**PASSAGE:**
## Start

Friday, September 12, 2003
More on Hughes from Whig
“Cadets who lose court martial don’t have to pay”
By Jennifer Pritchett
Friday, September 12, 2003 - 07:00
Local News - Jimmy Hughes might have been better off had he been kicked out of Royal Military College for committing a crime.
The Defence Department has billed the former officer cadet $64,000 for his RMC education after college brass released him from the military just 68 days before he was to graduate last May.
Hughes was caught plagiarizing, drinking and committing a variety of other infractions of rules governing cadet conduct.
His public criticism of the military has exposed a puzzling contradiction in the treatment of troublesome cadets at the storied institution, Canada’s only military university.
The Prince Edward Island native is fighting the government because he says it isn’t fair that he has to foot the bill when cadets who have been kicked out for committing more serious offences – including sexual assault and common assault – have not been forced to pay for their RMC education.
Taxpayers pay for the education of officer cadets at the college in Kingston, including paying them an annual salary and covering the cost of their room and board.

## End

**SET OF TASKS:**
a – In the article on Jimmy Hughes, how much did the Defence Department bill him for his RMC education?
b – Reproduce the part of the article starting with "The Defence Department" and going on through "governing cadet conduct.".

**DATA ROWS:**
## Start

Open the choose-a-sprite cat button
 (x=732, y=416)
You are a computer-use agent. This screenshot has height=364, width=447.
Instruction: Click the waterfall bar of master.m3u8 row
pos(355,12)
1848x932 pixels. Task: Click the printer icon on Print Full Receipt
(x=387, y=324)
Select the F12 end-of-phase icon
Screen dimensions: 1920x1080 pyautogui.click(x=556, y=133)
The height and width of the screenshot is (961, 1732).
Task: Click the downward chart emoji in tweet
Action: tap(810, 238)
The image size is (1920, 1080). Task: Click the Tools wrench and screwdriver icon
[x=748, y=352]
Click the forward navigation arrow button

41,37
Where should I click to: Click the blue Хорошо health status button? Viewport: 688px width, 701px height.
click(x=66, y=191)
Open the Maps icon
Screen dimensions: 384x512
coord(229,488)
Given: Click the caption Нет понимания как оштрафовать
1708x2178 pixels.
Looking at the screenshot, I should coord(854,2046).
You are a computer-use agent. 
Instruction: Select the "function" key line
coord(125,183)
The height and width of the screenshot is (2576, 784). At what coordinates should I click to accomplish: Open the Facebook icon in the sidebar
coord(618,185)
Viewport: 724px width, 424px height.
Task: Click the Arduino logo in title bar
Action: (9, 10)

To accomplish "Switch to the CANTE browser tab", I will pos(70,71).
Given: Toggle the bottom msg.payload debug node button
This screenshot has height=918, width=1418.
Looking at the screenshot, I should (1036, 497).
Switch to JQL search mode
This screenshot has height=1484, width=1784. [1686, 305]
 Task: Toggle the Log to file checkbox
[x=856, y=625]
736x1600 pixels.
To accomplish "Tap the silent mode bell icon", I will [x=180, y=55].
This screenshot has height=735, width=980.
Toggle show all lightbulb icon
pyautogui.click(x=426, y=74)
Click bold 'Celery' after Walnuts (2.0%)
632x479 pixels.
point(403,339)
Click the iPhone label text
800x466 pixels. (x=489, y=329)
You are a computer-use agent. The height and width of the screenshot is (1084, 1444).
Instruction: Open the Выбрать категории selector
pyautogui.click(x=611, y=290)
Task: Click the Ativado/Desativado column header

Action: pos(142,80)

## End

**OUTPUTS IN ORDER:**
a – $64,000

b –
The Defence Department has billed the former officer cadet $64,000 for his RMC education after college brass released him from the military just 68 days before he was to graduate last May.
Hughes was caught plagiarizing, drinking and committing a variety of other infractions of rules governing cadet conduct.